SOURCE PASSAGE.
[start]

You spoke yesterday of unnamed foreign governments trying to bring you down. Do you include the current American government?
There is an effort by leftist NGOs throughout the world, and left-leaning tycoons and consultants from various political parties, including from the United States, to try to bring down the Likud and me. They say so openly. They are conducting a campaign with tens of millions of dollars under the banner, ‘Anyone but Bibi.’ They understand that if I’m gone, the right will collapse. And that’s what they’re trying to do.
They’re trying to get Boujie and Tzipi in government here, because they realize that they will capitulate to all the dictates the international left wants to impose on Israel. They’re not doing it because they care about the cost of living in Israel. They care about getting Israel to retreat to the ’67 lines, to divide Jerusalem, and to accept this deal with Iran. I oppose them, and therefore I’m in their way.
The important thing is to recognize that the (Likud-led) national camp in Israel doesn’t have tens of millions of dollars, a slew of international consultants and cooperative organs of the press here on a vast scale, as Yedioth (Ahronoth) and Ynet are providing, with no holds barred.
Those who support the national camp have to understand that in the days that are left (before March 17) they have to rally around me and the Likud and vote Mahal (the Likud ballot slip). Because votes that don’t come to the Likud actually sustain the gap between Labor and Likud, giving Boujie and Tzipi the ability to form the government. And add to that that Kahlon and Liberman didn’t even commit to support us. Kahlon’s deputy, number 2, says that he’ll go with Herzog. Lapid will definitely go with Herzog. So voters of the national camp, if they want to close the gap, have to vote Likud. That includes the voters of (Jewish Home leader Naftali) Bennett and Shas. Everyone has to coalesce behind Likud quickly, or this plot will succeed.
You do have a significant resource in the media: You do have a newspaper [Yisrael Hayom / Israel Today] that is very supportive of you.
That is a drop in the bucket, nothing, compared to the mountains, the mountain-range of words and images and slander that has been heaped on me. I don’t think there’s been anything like it in any campaign. It’s almost Soviet-style. It’s organized, first of all, locally by (Yedioth’s) Noni Mozes. He uses tactics that no one uses, that Israel Today never uses — investigations, pressure, threats, unlike anything found anywhere.
But equally there is unfortunately the herd effect of most of the media that goes with him, out of leftist tendencies. We haven’t seen anything like it. And yet despite this fantastic campaign of slander and vilification, the majority of the public wants me as prime minster. Those who (express) an opinion (in polls), continuously and consistently, want me as prime minister. That’s definitely true of the national camp even more so. What they don’t get is, they think that I’ll be automatically elected. They think that I’m guaranteed to be the prime minister. In fact, that’s not true.

[end]

EXTRACTED MATERIAL.
[start]

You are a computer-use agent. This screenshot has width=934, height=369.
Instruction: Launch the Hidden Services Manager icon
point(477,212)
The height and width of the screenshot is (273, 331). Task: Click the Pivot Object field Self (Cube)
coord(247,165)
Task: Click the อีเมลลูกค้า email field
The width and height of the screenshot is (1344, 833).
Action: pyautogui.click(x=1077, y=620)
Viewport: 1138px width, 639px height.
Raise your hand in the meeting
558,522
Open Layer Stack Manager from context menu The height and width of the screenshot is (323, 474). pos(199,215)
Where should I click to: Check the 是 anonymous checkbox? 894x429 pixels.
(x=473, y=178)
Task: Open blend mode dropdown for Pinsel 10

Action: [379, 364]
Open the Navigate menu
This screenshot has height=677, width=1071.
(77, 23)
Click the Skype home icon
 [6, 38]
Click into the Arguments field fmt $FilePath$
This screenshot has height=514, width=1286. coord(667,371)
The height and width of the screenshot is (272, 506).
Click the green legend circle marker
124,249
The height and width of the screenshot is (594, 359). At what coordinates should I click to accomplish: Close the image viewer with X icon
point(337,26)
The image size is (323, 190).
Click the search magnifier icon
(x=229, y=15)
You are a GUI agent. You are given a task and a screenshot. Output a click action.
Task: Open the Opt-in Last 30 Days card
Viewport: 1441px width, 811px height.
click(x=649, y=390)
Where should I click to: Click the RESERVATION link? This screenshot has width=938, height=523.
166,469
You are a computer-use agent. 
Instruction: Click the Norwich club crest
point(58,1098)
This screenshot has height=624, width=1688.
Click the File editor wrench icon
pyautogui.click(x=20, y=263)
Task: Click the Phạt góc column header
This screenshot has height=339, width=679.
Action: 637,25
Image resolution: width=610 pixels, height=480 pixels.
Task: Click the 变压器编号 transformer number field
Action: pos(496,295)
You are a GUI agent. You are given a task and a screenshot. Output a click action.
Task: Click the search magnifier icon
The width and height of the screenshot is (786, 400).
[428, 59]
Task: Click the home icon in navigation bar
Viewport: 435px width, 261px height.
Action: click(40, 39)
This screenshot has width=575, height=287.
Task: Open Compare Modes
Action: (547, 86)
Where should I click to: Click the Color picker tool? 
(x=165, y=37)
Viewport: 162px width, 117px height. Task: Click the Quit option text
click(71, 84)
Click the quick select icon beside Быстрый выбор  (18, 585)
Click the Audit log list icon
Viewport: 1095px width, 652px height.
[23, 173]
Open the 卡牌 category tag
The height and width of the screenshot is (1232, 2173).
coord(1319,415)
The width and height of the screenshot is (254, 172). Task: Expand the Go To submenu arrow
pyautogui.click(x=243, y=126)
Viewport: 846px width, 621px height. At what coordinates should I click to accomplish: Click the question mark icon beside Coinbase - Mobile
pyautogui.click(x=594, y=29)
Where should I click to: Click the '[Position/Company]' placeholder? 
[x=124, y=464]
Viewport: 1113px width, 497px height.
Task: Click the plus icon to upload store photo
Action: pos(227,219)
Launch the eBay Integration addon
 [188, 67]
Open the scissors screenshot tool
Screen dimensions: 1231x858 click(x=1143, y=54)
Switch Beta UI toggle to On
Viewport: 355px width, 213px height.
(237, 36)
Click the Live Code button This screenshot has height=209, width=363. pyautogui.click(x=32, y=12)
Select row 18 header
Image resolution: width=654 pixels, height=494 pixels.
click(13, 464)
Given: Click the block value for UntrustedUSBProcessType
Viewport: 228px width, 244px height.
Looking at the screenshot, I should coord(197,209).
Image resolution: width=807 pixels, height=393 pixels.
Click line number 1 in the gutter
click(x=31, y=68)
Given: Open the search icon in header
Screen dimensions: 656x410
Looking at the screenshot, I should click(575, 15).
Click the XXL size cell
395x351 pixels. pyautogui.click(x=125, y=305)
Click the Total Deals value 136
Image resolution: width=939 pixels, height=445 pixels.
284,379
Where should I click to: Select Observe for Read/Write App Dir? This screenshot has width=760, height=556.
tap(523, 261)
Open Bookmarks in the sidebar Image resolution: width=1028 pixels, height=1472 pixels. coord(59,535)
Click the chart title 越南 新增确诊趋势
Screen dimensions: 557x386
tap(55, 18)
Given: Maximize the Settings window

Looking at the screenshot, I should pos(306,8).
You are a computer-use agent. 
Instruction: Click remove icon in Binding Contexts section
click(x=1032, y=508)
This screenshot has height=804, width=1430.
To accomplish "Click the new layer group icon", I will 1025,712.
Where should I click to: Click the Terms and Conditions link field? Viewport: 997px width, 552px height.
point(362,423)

[end]

REQUIRED TASK. Edit the interview passage, beginning at the words "They’re trying to get" and stopping after "no holds barred.", with "capitulate" replaced by "surrender". Rely only on the interview passage and not on the items.

PROBLEM SOLUTION.
They’re trying to get Boujie and Tzipi in government here, because they realize that they will surrender to all the dictates the international left wants to impose on Israel. They’re not doing it because they care about the cost of living in Israel. They care about getting Israel to retreat to the ’67 lines, to divide Jerusalem, and to accept this deal with Iran. I oppose them, and therefore I’m in their way.
The important thing is to recognize that the (Likud-led) national camp in Israel doesn’t have tens of millions of dollars, a slew of international consultants and cooperative organs of the press here on a vast scale, as Yedioth (Ahronoth) and Ynet are providing, with no holds barred.